Valdez’s work draws upon themes of safety and enclosure, travel, and distance, detailing the search for identity and the rootlessness of immigrant life. “Baggage,” combines the image of a single suitcase made from limestone with a neighboring paper bag, evoking the restlessness of flight from another country. One piece, “Casitas,” represents the frameworks of miniature houses, each one containing drawings on wood of blank-faced families. In “Immigrants,” clustered silhouettes without visible expressions are constructed from wood, leaving their backgrounds open to interpretation.
“All of my sculptures are without faces,” Valdez said. “I wanted them to have no ethnicity, and I wanted to describe immigration in general.”

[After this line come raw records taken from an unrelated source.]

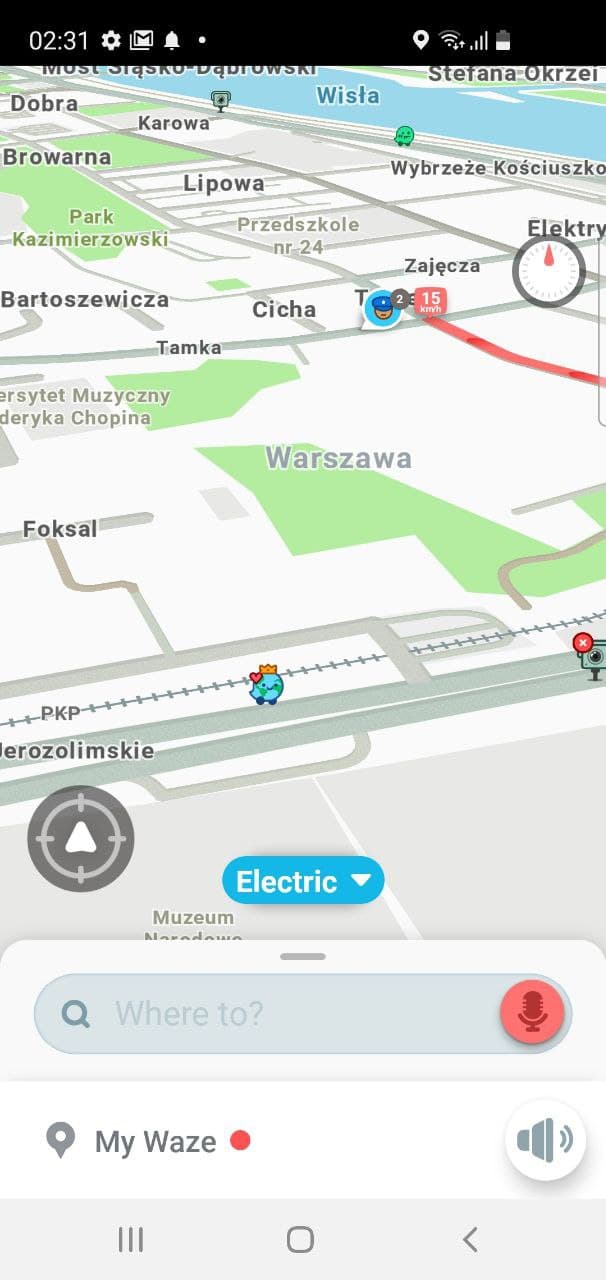This screenshot has height=1280, width=606.
Task: Tap the crowned Wazer on the railway
Action: tap(266, 684)
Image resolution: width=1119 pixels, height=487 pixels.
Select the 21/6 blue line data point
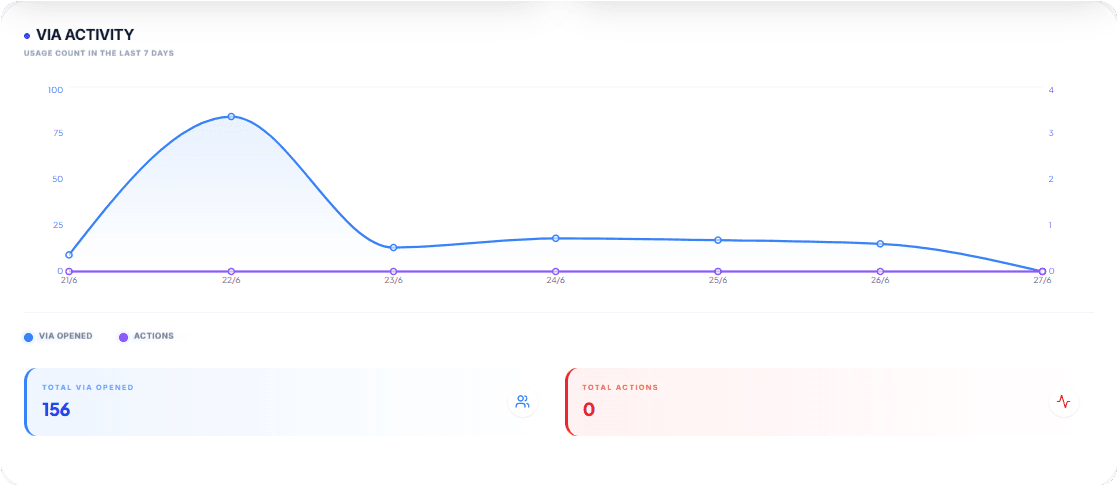coord(69,255)
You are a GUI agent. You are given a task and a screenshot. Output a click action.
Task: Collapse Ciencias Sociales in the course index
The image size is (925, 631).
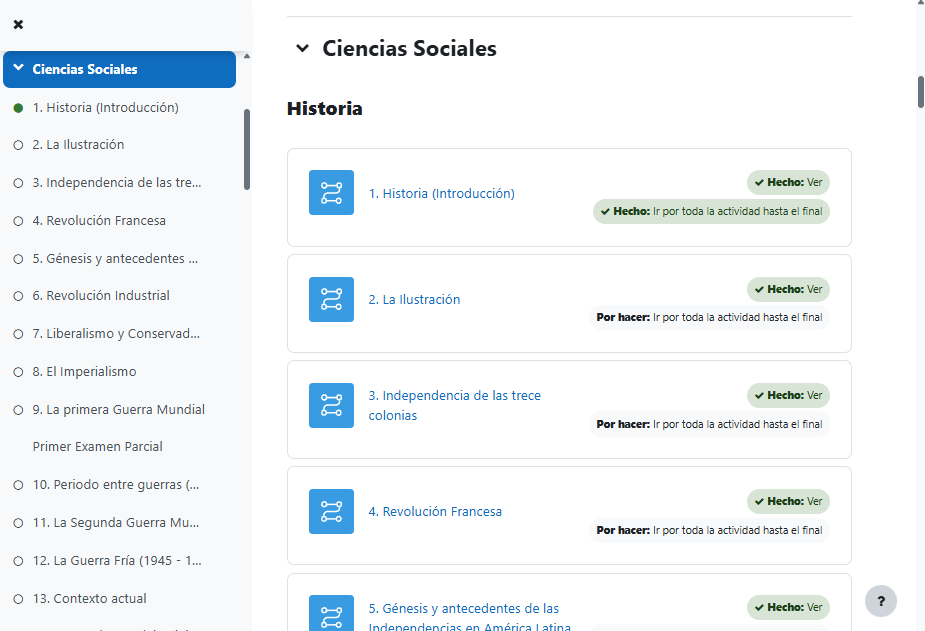pyautogui.click(x=18, y=69)
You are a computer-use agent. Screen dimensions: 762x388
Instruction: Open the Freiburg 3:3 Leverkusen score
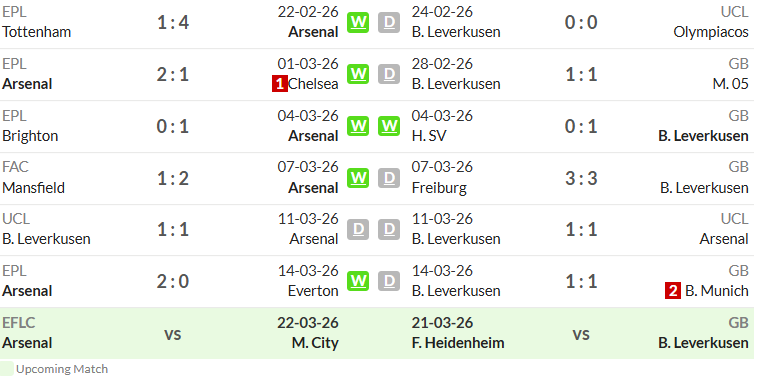pyautogui.click(x=581, y=178)
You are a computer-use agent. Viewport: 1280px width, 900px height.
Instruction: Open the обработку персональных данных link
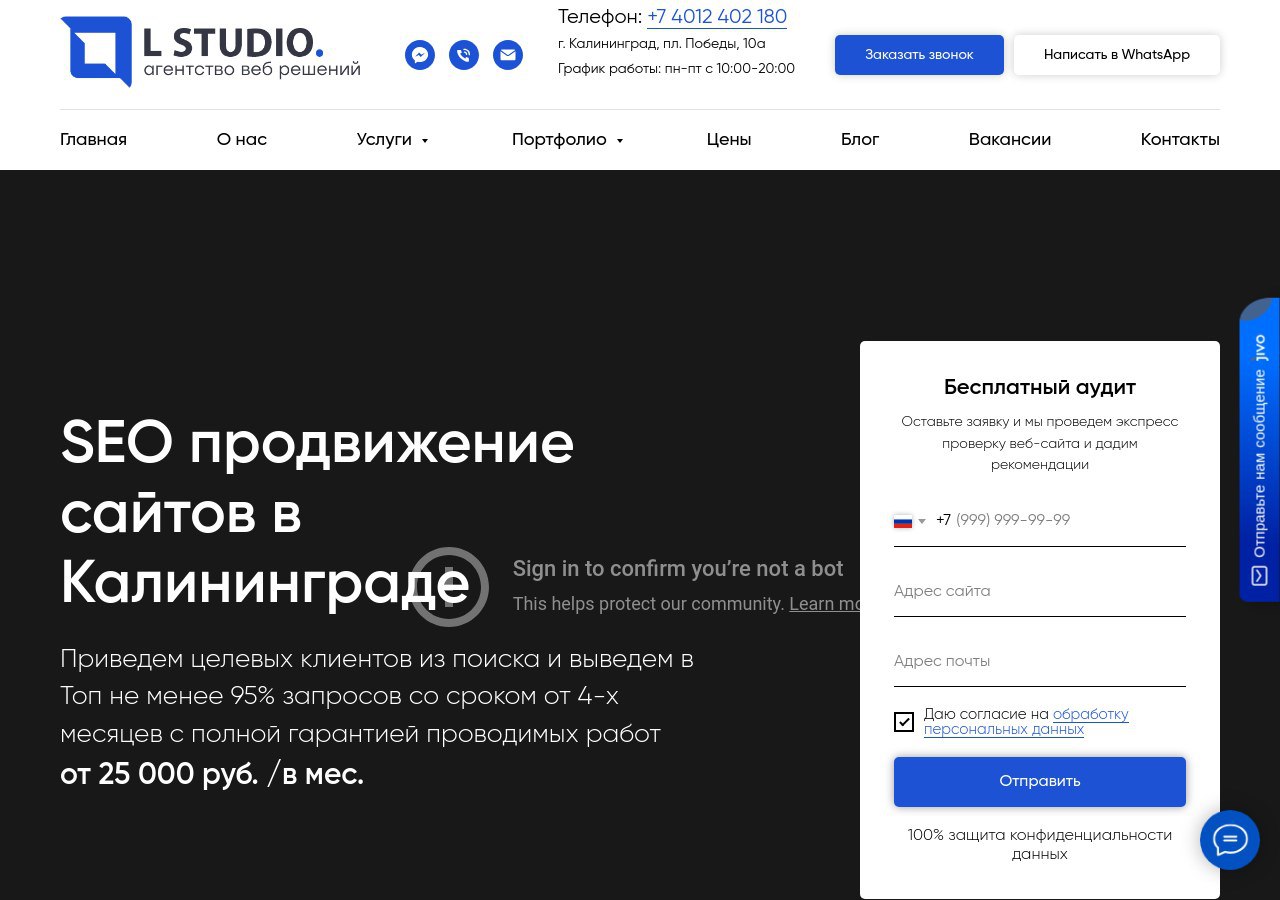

Immigration Nation II is the extension of an earlier exhibit, Immigration Nation I, in which Valdez gathered together first- and second-generation immigrants to design 400 suitcases, each one expressing an individual narrative. In contrast to the colorful, vibrant storytelling of Immigration Nation I, the sculpture work is surprisingly stark, perhaps to evoke the isolation of the immigrant journey.
Valdez came to the United States in 1986, emigrating from Argentina. She began exhibiting her art in 1977 and works principally with the stone medium. Her sculpture and installations frequently grapple with the ideas of change and the search for home in a foreign setting. The messages are certainly political, Valdez said, as she emphasized that the United States is comprised of immigrants, that diversity produces the backbone of the nation.
The artist says that her favorite piece in the exhibit is “Unprotected,” a work that reflects the passages essential to immigrant existence, as individuals leave behind their former lives.
“The boat represents all of the travels of people who leave their countries, who leave their loved ones, for safety,” Valdez said. “I decided to make it a memorial.”
Immigration Nation II is on display until Dec. 10.